El 6to sentido


“A mí no me mientes, recuerda que tengo un 6to sentido”

Cuando era una adolescente, me reía de esta frase que decía mi mamá. Ella siempre tan ocurrente, me amenazaba con descubrir que me pasaba pues tenía un “6to sentido”.

Y lo más gracioso y “preocupante” es que ese sexto sentido si acertaba casi siempre, por no decir siempre.

A veces estaba lejos y me había pasado algo y mi mamá me llamaba para decirme si estaba bien. Me daba un poco de miedo porque ya dejaba de ser solo el sexto sentido para volverse algo sobrenatural. Típico de adolescente paranoica.
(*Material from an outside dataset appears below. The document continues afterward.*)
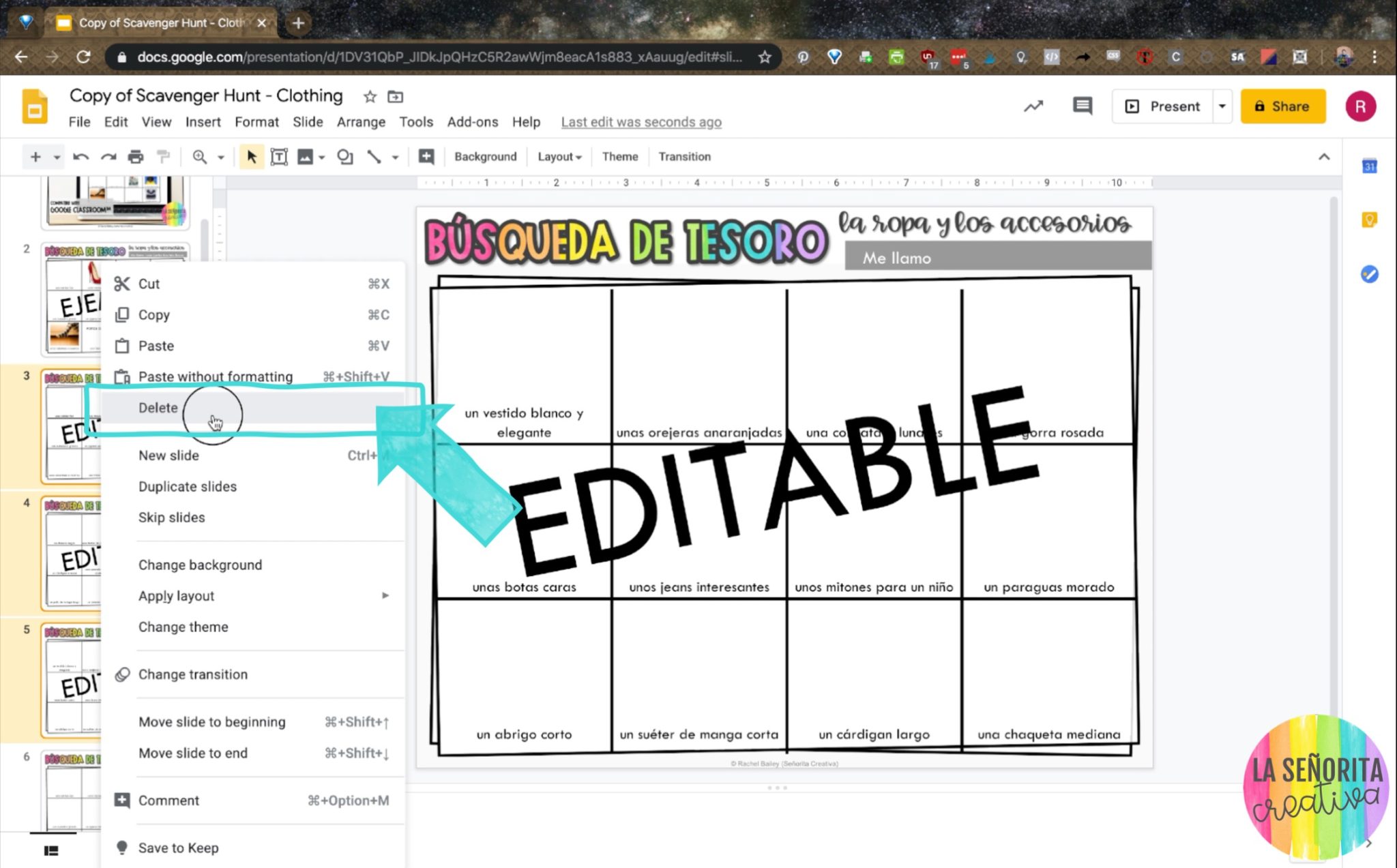Click the Share button
The width and height of the screenshot is (1397, 868).
click(1283, 106)
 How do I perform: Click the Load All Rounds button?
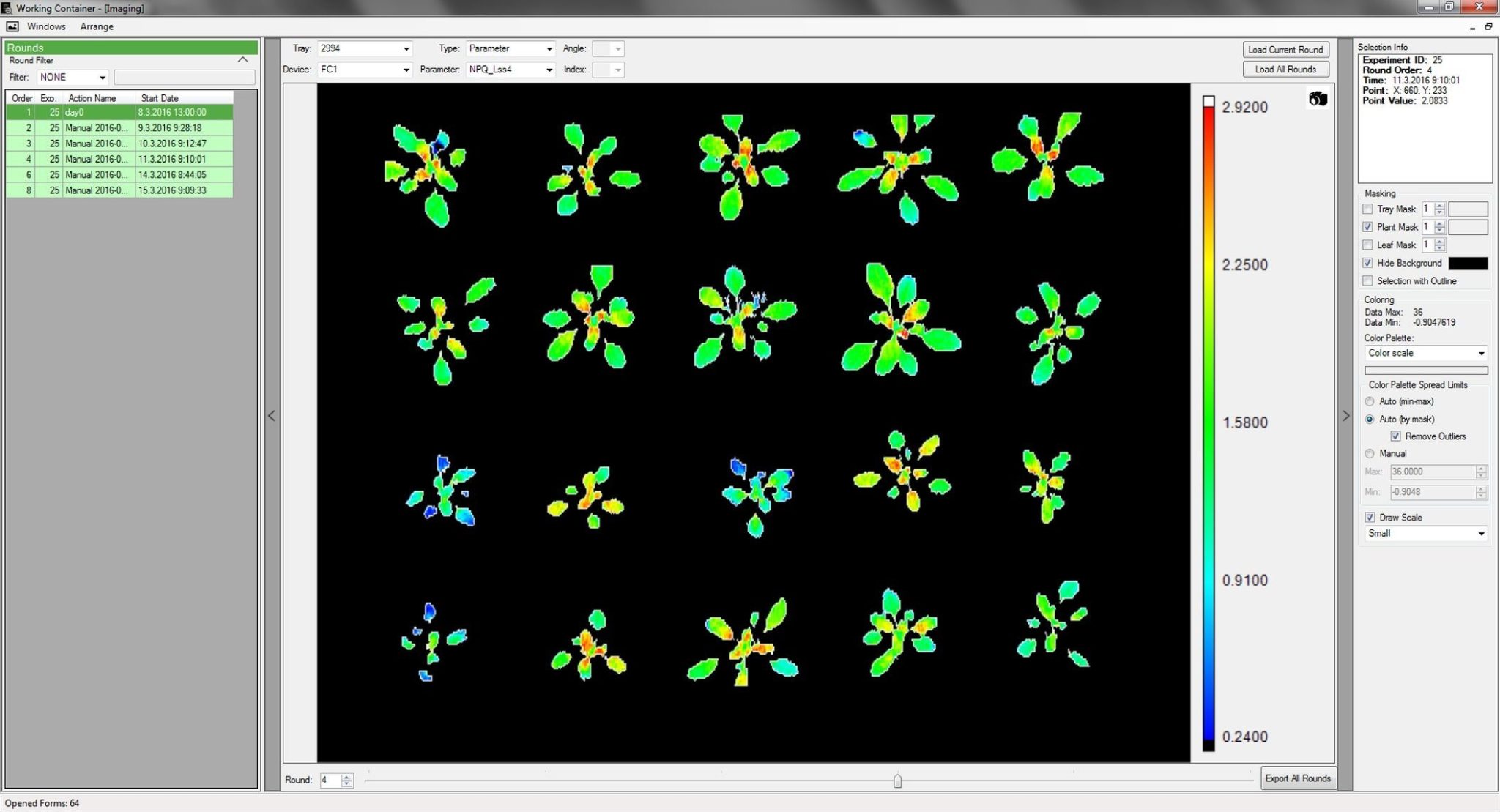(x=1285, y=69)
Este “poder” de mi mamá se hacía más y más notorio, no solo conmigo sino con mis hermanos. Queríamos sacarle el truco y hacer que nos confiese como sabía todas esas cosas. Mi mamá solo se reía y nos decía: algún día van a saber, algún día…

Y el “algún día” me llegó, cuando me convertí en madre. Ese sexto sentido se me activo cuando tuve a ese hermoso bebé y cada día lo conocía más y más. Comencé a entenderlo, a descubrirlo y a ser mitad bruja. Por ejemplo, a veces el sueño me vencía, pero me levantaba 05 minutos antes de que se levantara. O sentía que iba a llorar, sin que realmente lo estuviera haciendo. Nadie más lo escuchaba, solo yo.
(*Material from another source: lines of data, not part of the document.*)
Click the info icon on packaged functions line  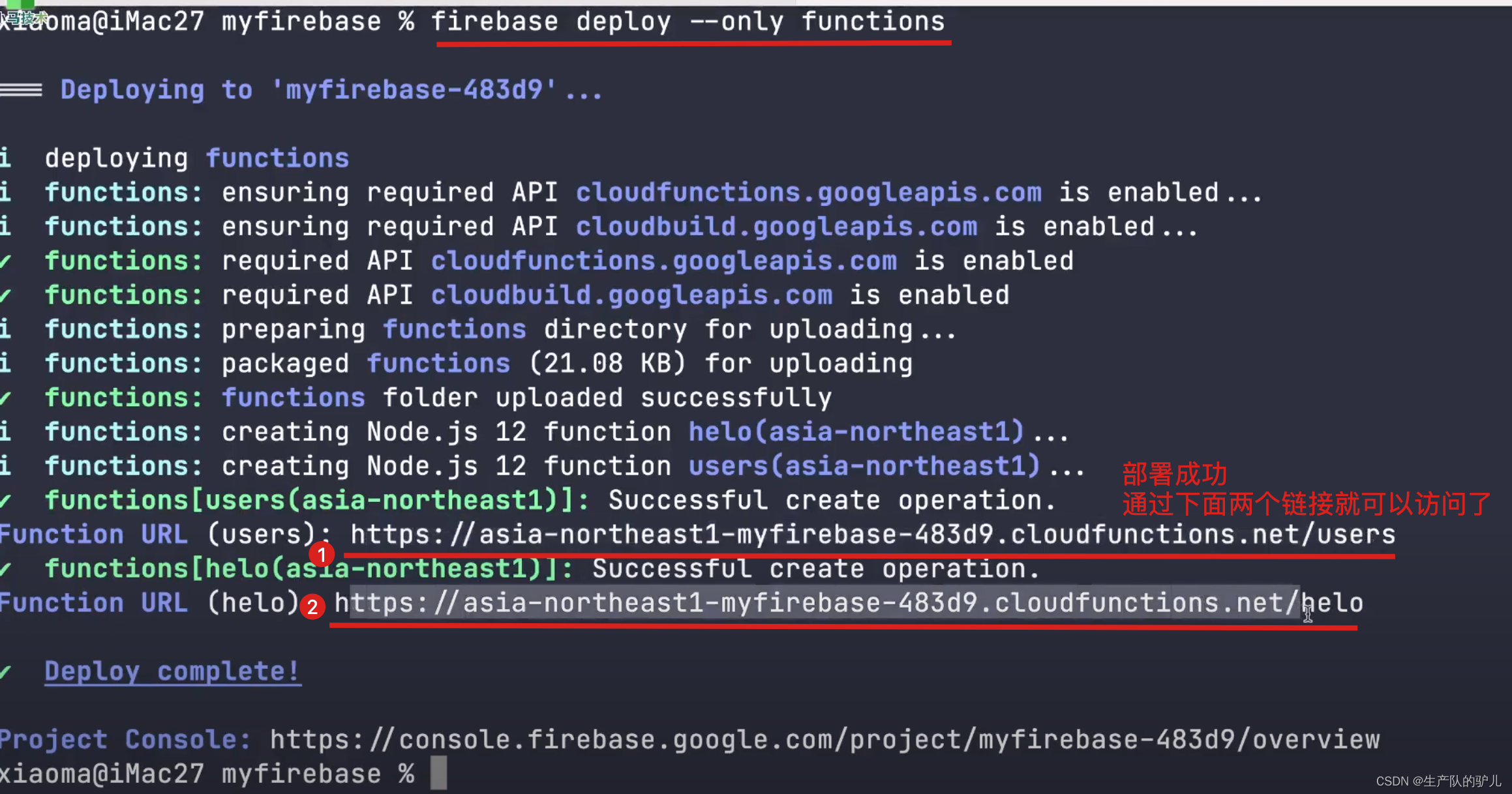[5, 363]
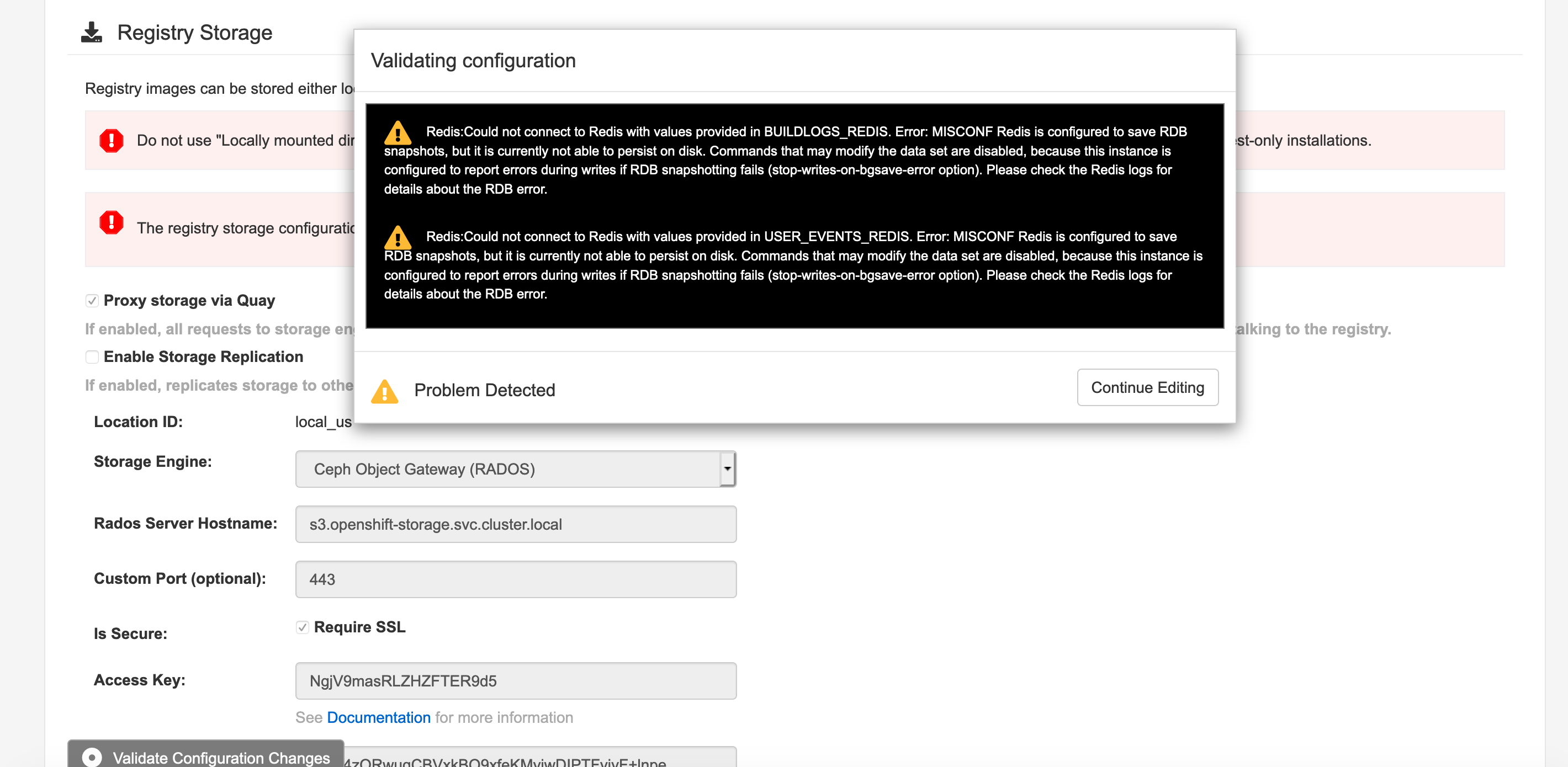Screen dimensions: 1568x767
Task: Click the Validating configuration dialog title
Action: click(473, 61)
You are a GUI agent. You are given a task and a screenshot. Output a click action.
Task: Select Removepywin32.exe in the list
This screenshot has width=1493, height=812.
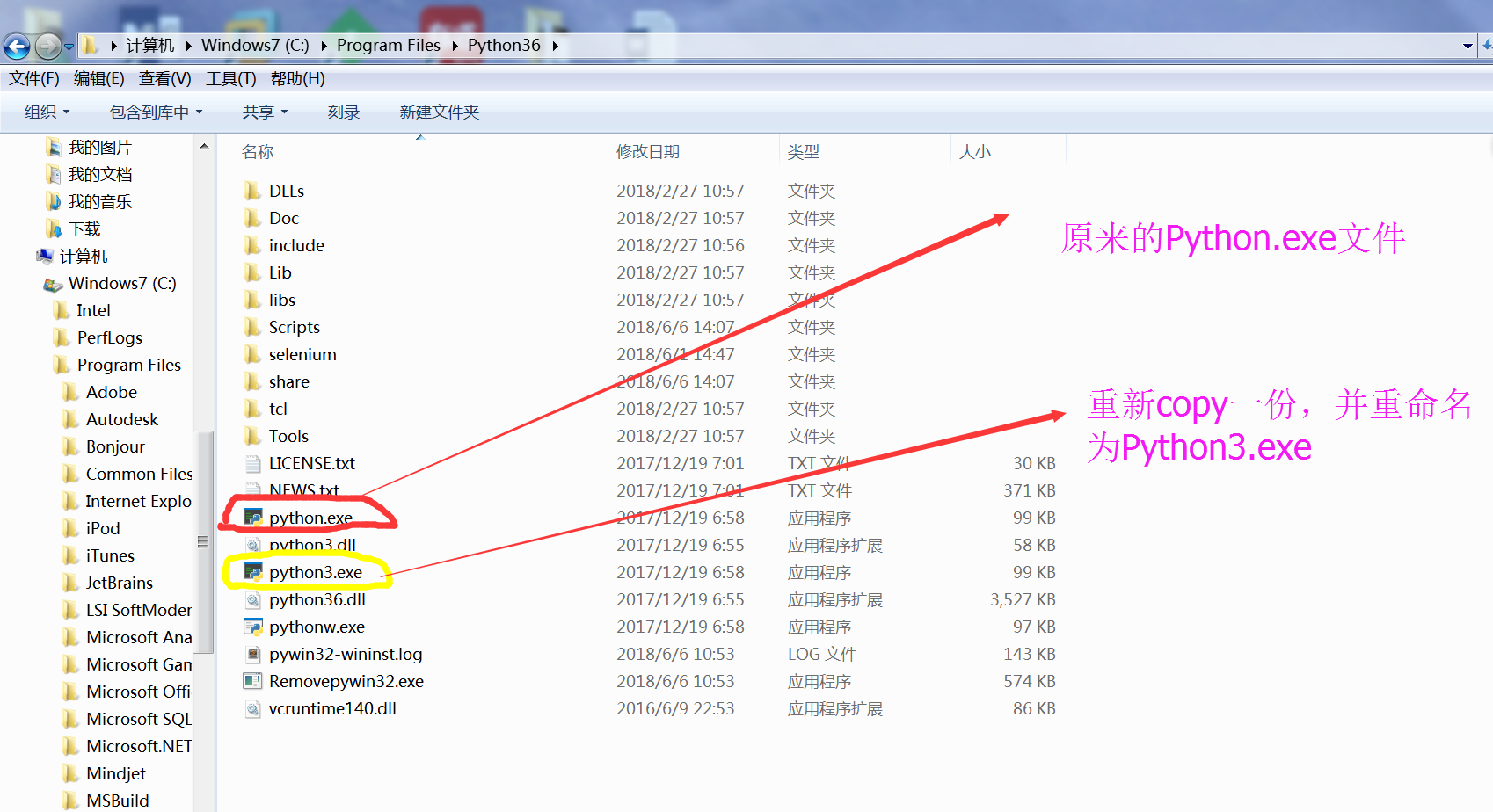346,681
Ahora sé, sin que me lo digan, cuando a Mateo le ha pasado algo. Sé de sus alegrías y de sus tristezas. Sé cuándo me ocultan algo. Es algo en el pecho que no se sabe cómo describir. Es muy loco todo.

Este post no es nada de espiritismo ni nada por el estilo, ja, ja, ja. Pero esto de la maternidad si tiene algo de mágico. Este sexto sentido que parece un tanto fantasioso existe, y lo conozco como el sentido del amor.

Seguramente ustedes también lo han notado.